I was up early (I always am these days...) Morning sunlight makes for great photography conditions. This is the border in which most of my Dogwoods grow, photographed at about 07:00. The red shrub is the Cotinus "Royal Purple".

Dogwood in the spotlight...

It was quite chilly first thing in the morning, so after breakfast I did some cooking while the temperature outside warmed up. I had volunteered to make dinner, to give Jane a break. This is what I had decided to cook.

Dinner menu:

Baby leaf salad with fried Black Pudding, served with warm oil-and-vinegar dressing

Mexican-style Braised beef with chipotle chilli and Black Beans
Sprouting broccoli stir-fried with garlic
Basmati rice

Pannacotta with Rhubarb and orange compote

Now, I'm not intending in this post to describe in detail the whole of this menu, (I will be writing about the home-grown Rhubarb in the next couple of days) but perhaps I should just say a few words about my beef dish, which was "experimental", using my instinct to create something new. I had bought a really fabulous piece of Silverside from my local butcher. The meat was dark - obviously well-aged -  and finely marbled with fat, which helps it to stay tender as it cooks. I marinated the beef for several hours with a rub made from black pepper, crushed cloves, star anise, Allspice (Jamaican pepper, or Pimiento), and chilli flakes.

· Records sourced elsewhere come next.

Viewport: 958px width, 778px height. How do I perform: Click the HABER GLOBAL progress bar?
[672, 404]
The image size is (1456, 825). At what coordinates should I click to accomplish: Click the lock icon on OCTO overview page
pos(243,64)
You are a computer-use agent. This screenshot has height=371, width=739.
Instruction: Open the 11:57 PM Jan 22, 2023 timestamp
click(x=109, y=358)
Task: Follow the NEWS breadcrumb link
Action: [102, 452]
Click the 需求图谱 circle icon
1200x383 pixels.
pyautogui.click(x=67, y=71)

At a point about four hours before serving-time, I browned the meat all round in some very hot oil, and set it aside for a few minutes while I softened some onions in the oil and meat juices. While this was going on I had a handful of dried Chipotle re-constituting in some boiling water. When the onions were done, I returned the meat to the pan, added the chipotle and their soaking water, a couple of cloves of garlic (chopped finely), and a whole fresh red chilli, and a bit more water. Then into the oven on a low (120C) heat for about three and a half hours... About an hour before serving I removed the bigger pieces of chipotle, adjusted the seasoning, and added the black beans. At serving-time the meat was succulent and strongly flavoured, with quite a kick from the chilli. It was tender and so soft that you could have pulled it apart with two forks. I didn't: I sliced it very carefully, and laid the slices over some rice, and spooned some of the black bean sauce over the top. Heavenly!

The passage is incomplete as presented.